I started a side project this week (as mentioned in the previous entry). In 72 hours I was able to develop and deploy a (basically) fully operational website. This includes time to configure the server, style the website nicely, and do research to learn how to do several tricky little pieces of magic.

The motivation behind this system was that for our wedding registry we wanted to include items from several places, and rather than registering at many different stores we wanted a more centralized solution. Enter myregistry.com. Myregistry.com is pretty slick and has a lot of promise, I really like a lot of the way they do things for your registry. However, in order for guests to view the registry they must provide their name and email address. I find this entirely intrusive and obnoxious. I sent a message to their support explaining why harvesting email addresses from guests for advertising is obnoxious. Then, since they have no intention of changing this practice, I decided to create my own web registry system.

Behold: ARegistryFor.Us This is what 72 hours with Django can do. Pretty darn impressive if you ask me. And, of course, that isn't 72 hours of programming, that's 72 hours of life. It's a well functioning registry system. It's not quite ready for multiple users, but it is designed with that intention, and with some more small tweaking should be ready to fly.
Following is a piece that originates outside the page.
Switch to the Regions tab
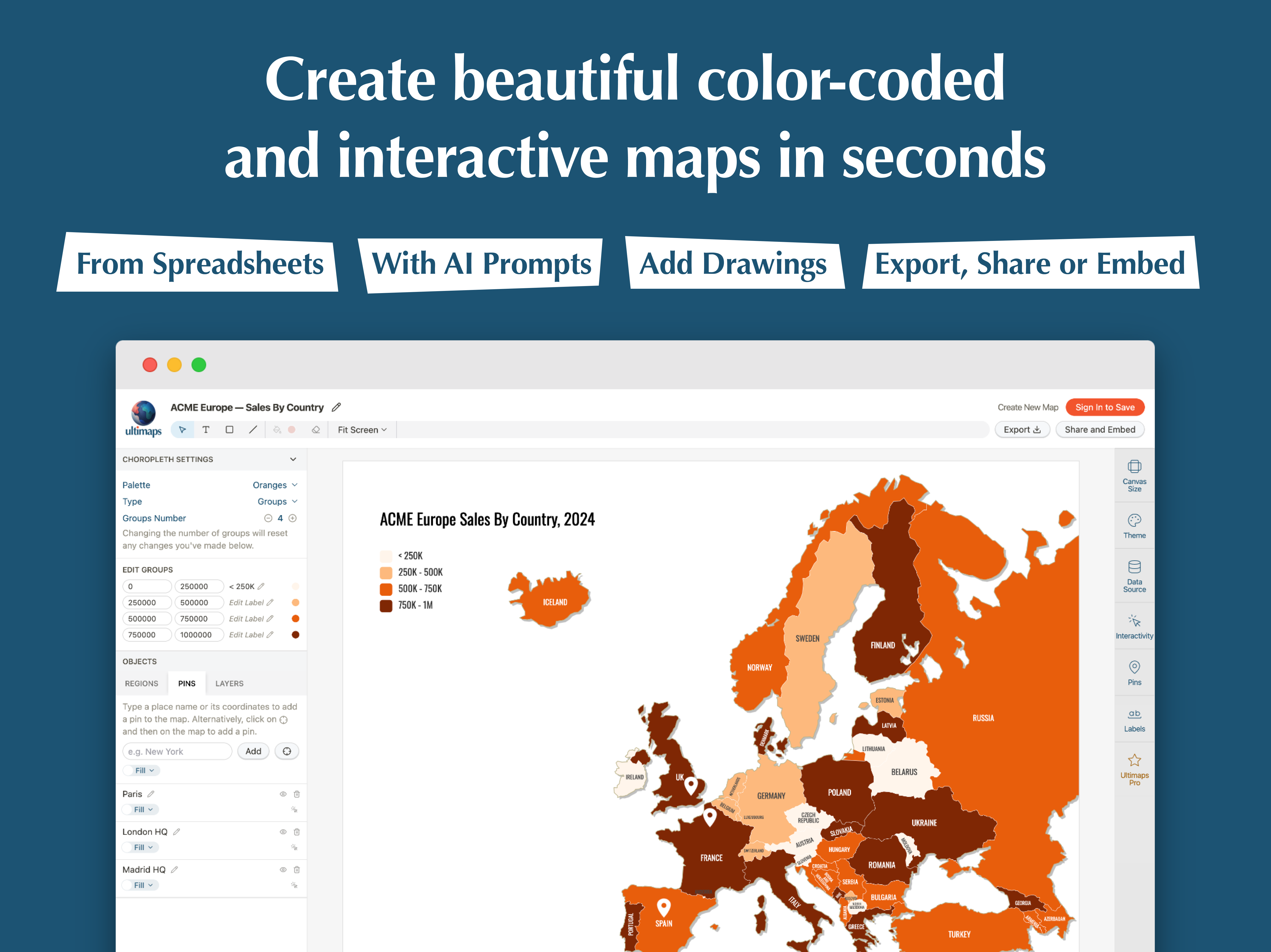The height and width of the screenshot is (952, 1271). click(141, 684)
Some of the slickest features:
1. The fancy text of our names is created automagically when the registry is created in the system. It's user-customizable, as is the URL of each specific registry.
2. When you add an item you provide the URL of an image, the system automagically grabs that image and scales it to the right size.

Things I'd like to add:
- Auto field guess: give the system a URL of the item and have it guess at the name, price, etc. I'm thinking I'll use Beautiful Soup to help with this.
- Welcome Page: give each registry a welcome page that they can have a slide show on or something.